Objectif A: Résumez en deux phrases le paragraphe de l'extrait sur Ozias Leduc qui commence par « Ozias Leduc figure sans doute », en conservant ses faits principaux.
Objectif B: Recopiez à l'identique, dans l'extrait sur Ozias Leduc, le passage allant de « Ozias Leduc figure » jusqu'à « d’artistes qu’il côtoie. ».
── Extrait du document ──
Ozias Leduc figure sans doute parmi les premiers artistes canadiens que l’on pourrait qualifier de philosophe. En effet, la réalisation de ses œuvres tente toujours de proposer et d’affirmer des éléments de réponse aux questions qui l’habitent sur la fonction de l’artiste et sa mission culturelle et sociale. Formé au dix-neuvième siècle et bien actif jusque dans les années 1950, Leduc est à la fois porteur de tradition et force vive qui le rapproche de chacune des générations d’artistes qu’il côtoie.
Vers une définition personnelle de l’art
Pour Ozias Leduc, la pratique du métier de peintre s’est accompagnée d’un questionnement sur la nature de l’œuvre d’art, son rôle et ses effets. Le résultat de ses interrogations s’inscrit directement dans ses tableaux lorsqu’il évoque le processus de création d’une œuvre, ses composantes formelles et iconographiques, comme dans La phrénologie, 1892, ou Nature morte dite « au mannequin », 1898, ou encore sa réception, comme dans L’enfant au pain, 1892-1899, Le jeune élève, 1894, ou Les chargeurs de meules, v.1950. En effet, ces compositions et plusieurs autres portent sur des sujets qui ont à voir directement avec le statut de l’œuvre comme moyen de connaissance de soi et de la nature et avec sa réception intime par chaque individu.
───
── Données fournies ──
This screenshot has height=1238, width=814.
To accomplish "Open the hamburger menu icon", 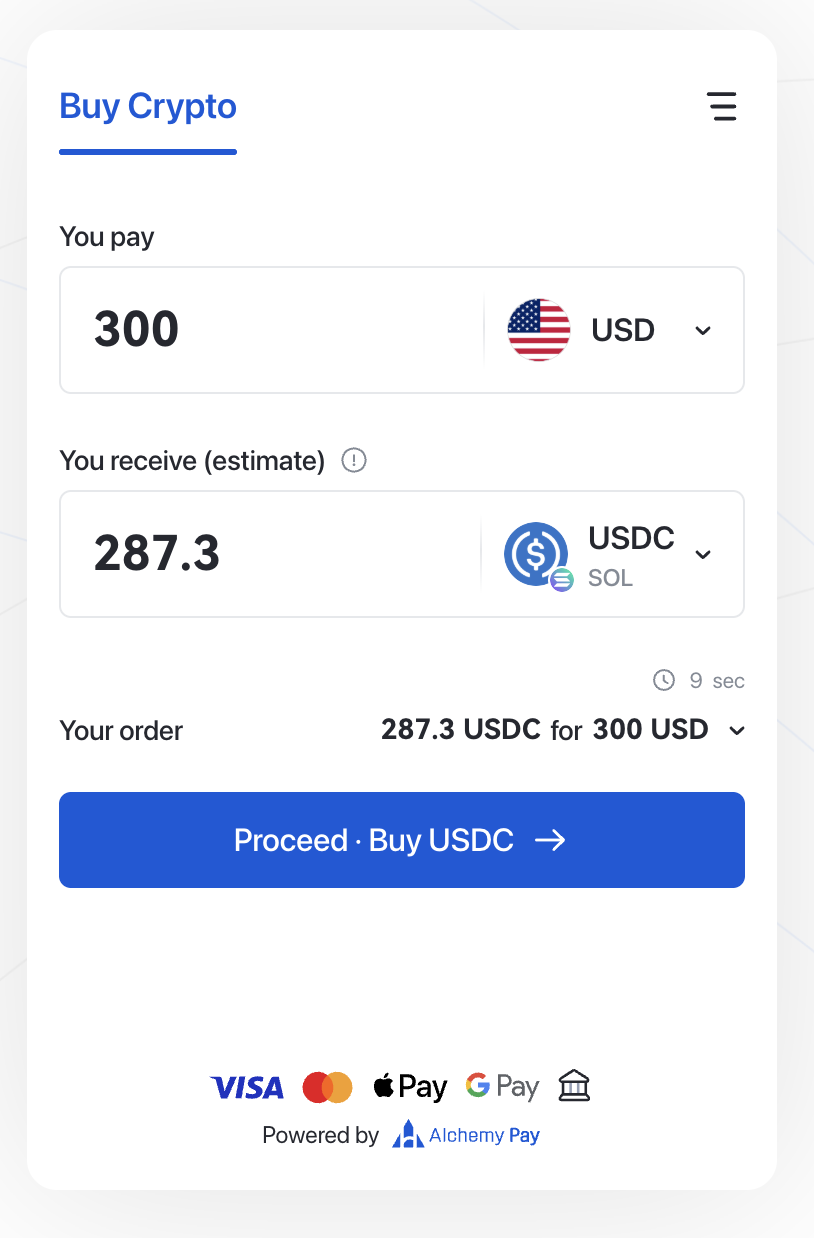I will click(721, 106).
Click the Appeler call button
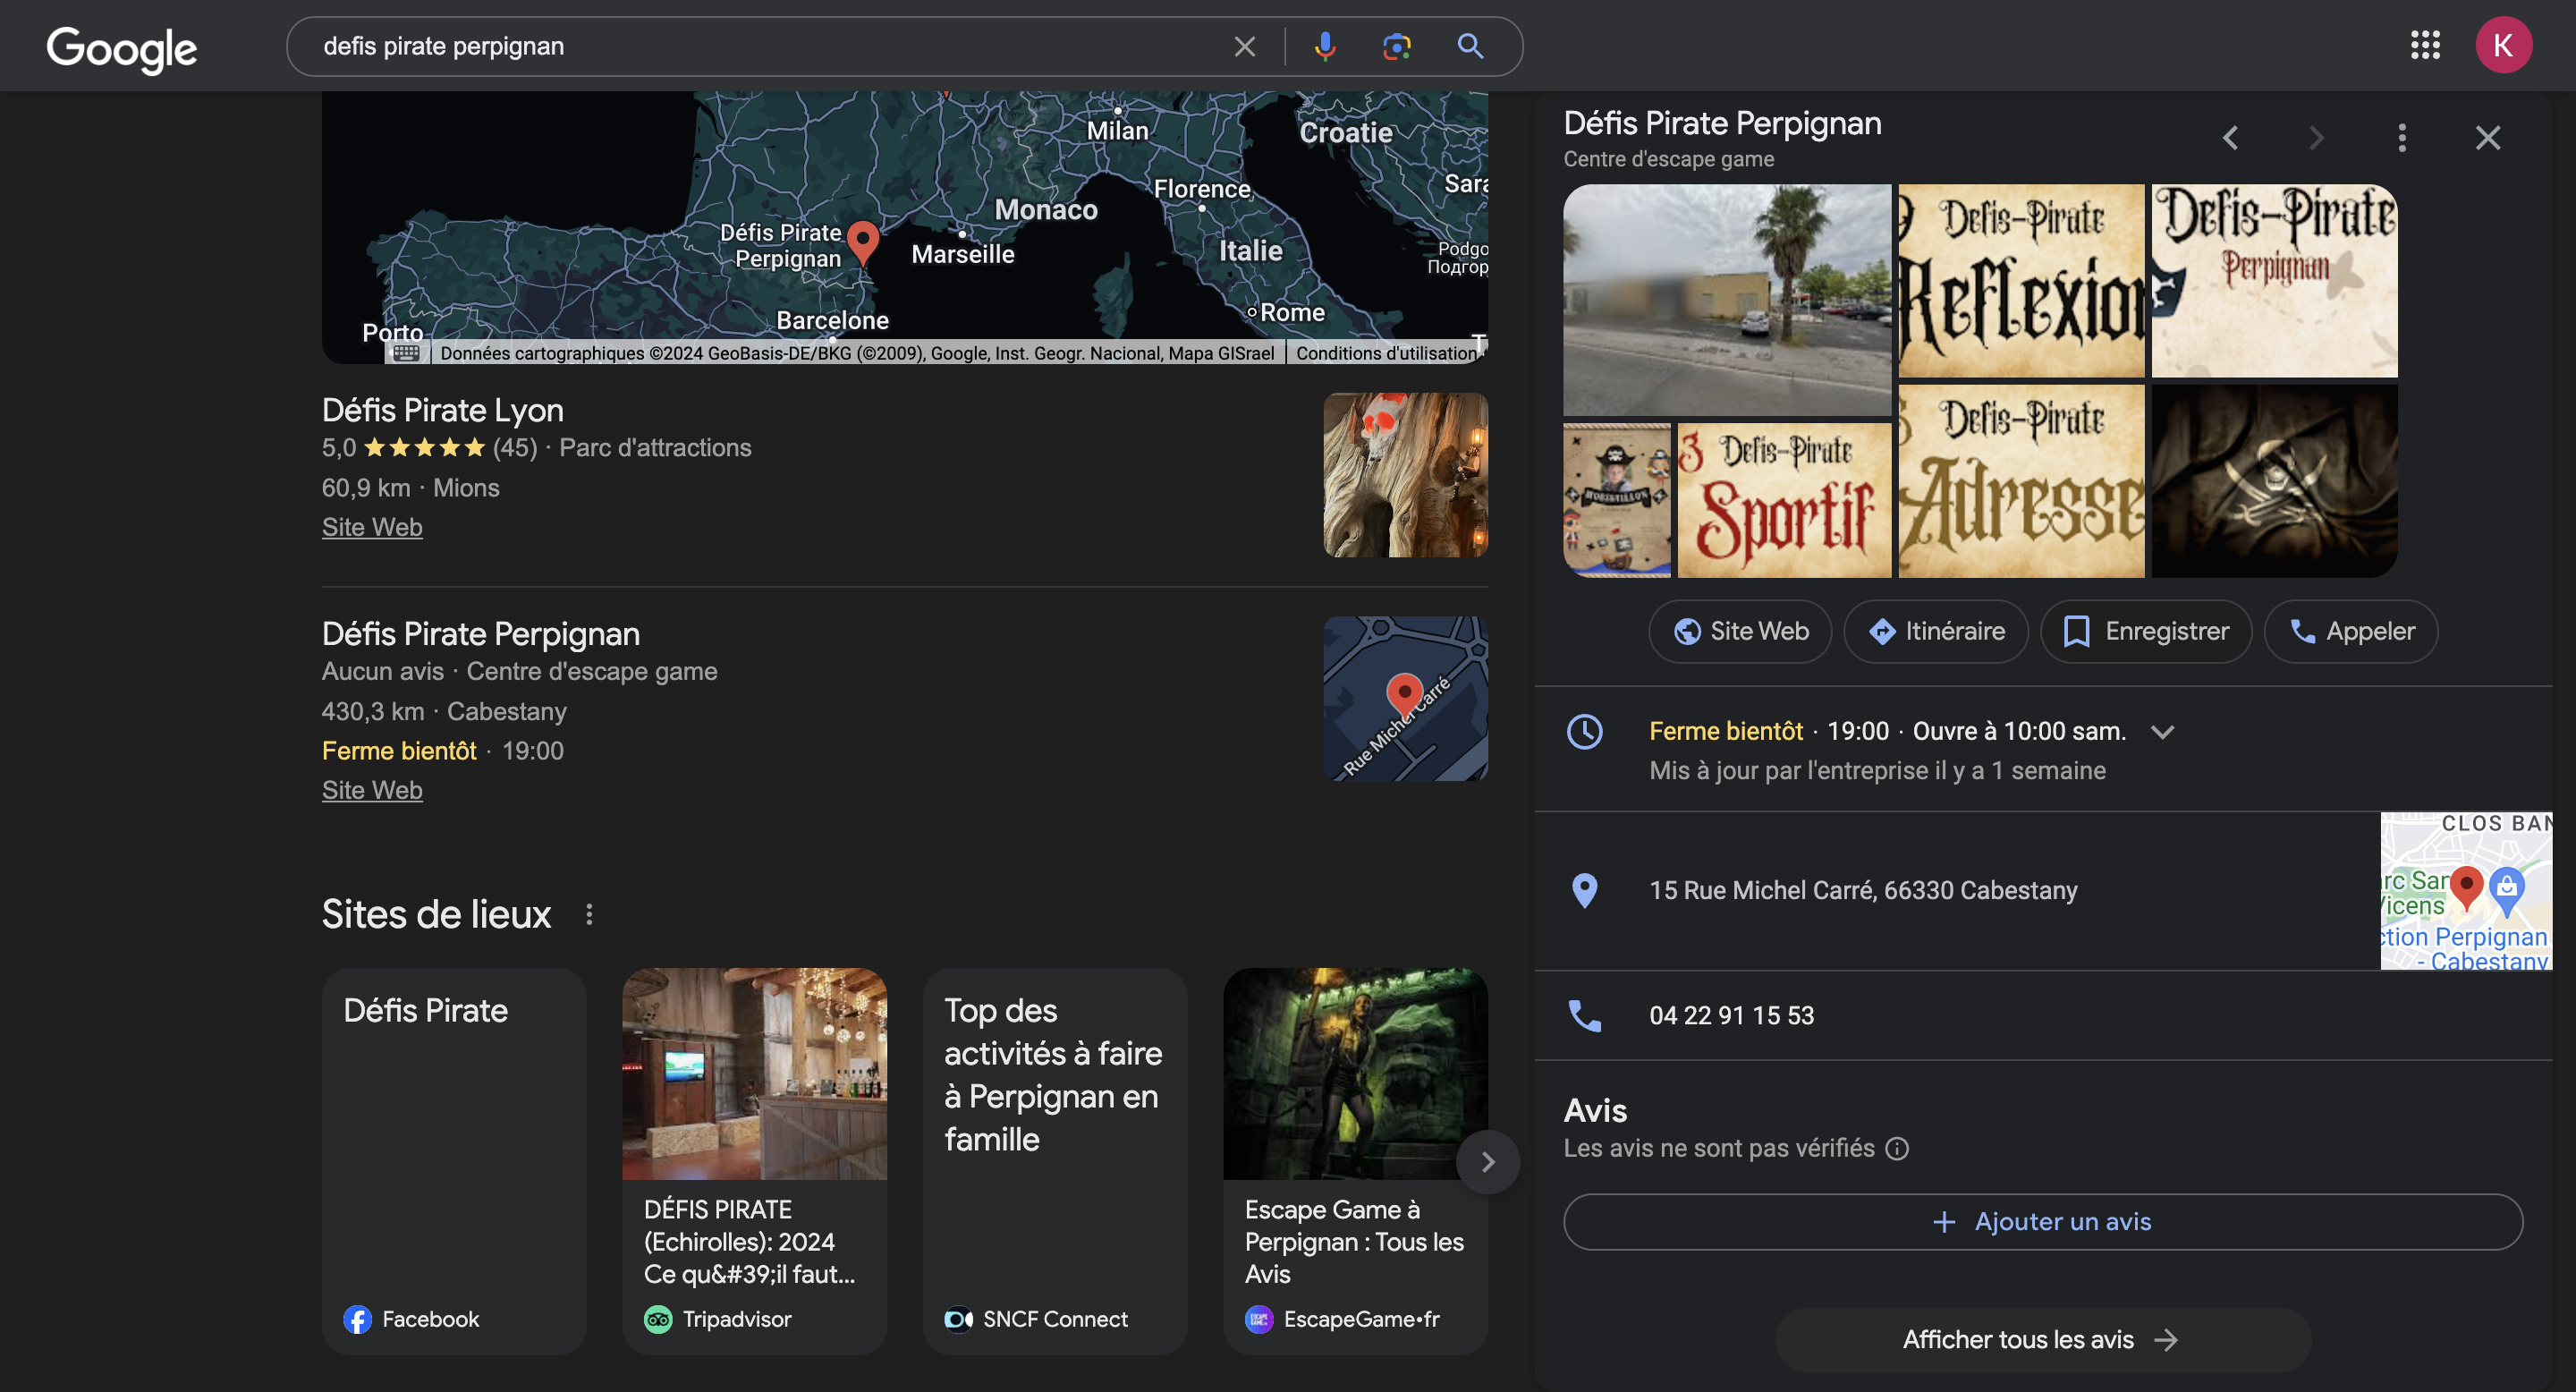This screenshot has height=1392, width=2576. (2350, 631)
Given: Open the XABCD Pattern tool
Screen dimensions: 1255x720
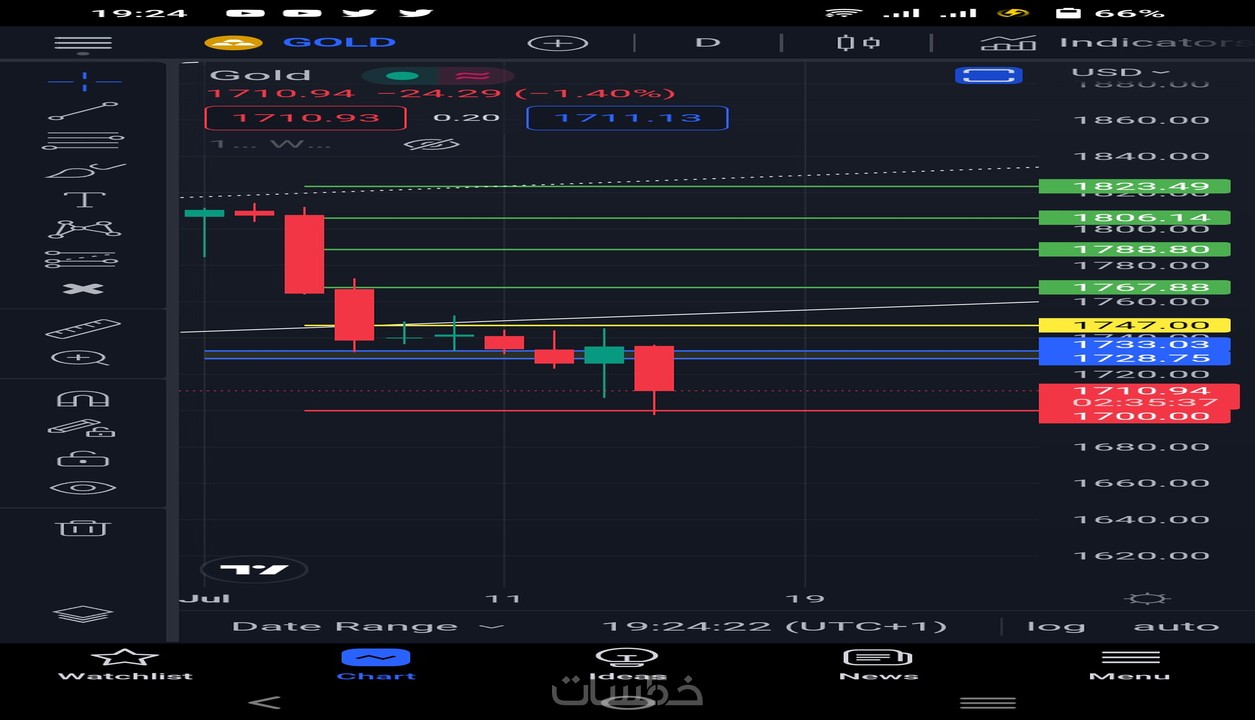Looking at the screenshot, I should point(84,228).
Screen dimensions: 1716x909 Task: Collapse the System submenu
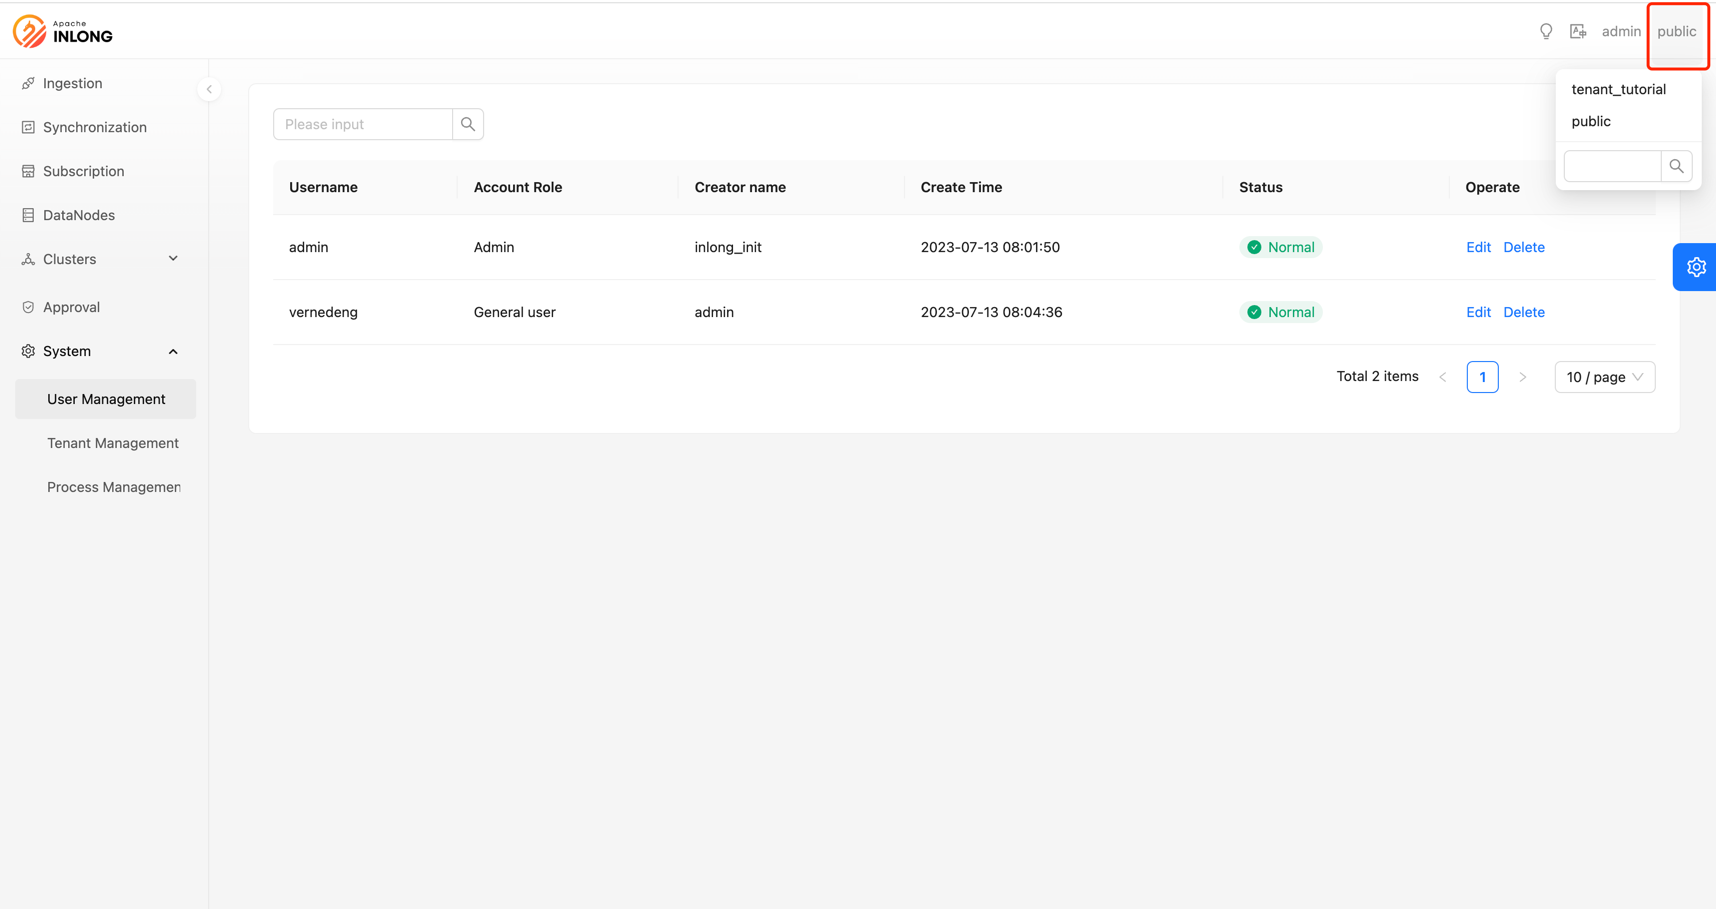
───
Réponse complète A: Ozias Leduc compte sans doute parmi les premiers artistes canadiens qu'on pourrait qualifier de philosophe, car ses œuvres cherchent toujours à répondre à ses questions sur la fonction de l'artiste et sa mission culturelle et sociale. Formé au dix-neuvième siècle et actif jusque dans les années 1950, il est à la fois porteur de tradition et proche de chacune des générations d'artistes qu'il côtoie.

Réponse complète B:
Ozias Leduc figure sans doute parmi les premiers artistes canadiens que l’on pourrait qualifier de philosophe. En effet, la réalisation de ses œuvres tente toujours de proposer et d’affirmer des éléments de réponse aux questions qui l’habitent sur la fonction de l’artiste et sa mission culturelle et sociale. Formé au dix-neuvième siècle et bien actif jusque dans les années 1950, Leduc est à la fois porteur de tradition et force vive qui le rapproche de chacune des générations d’artistes qu’il côtoie.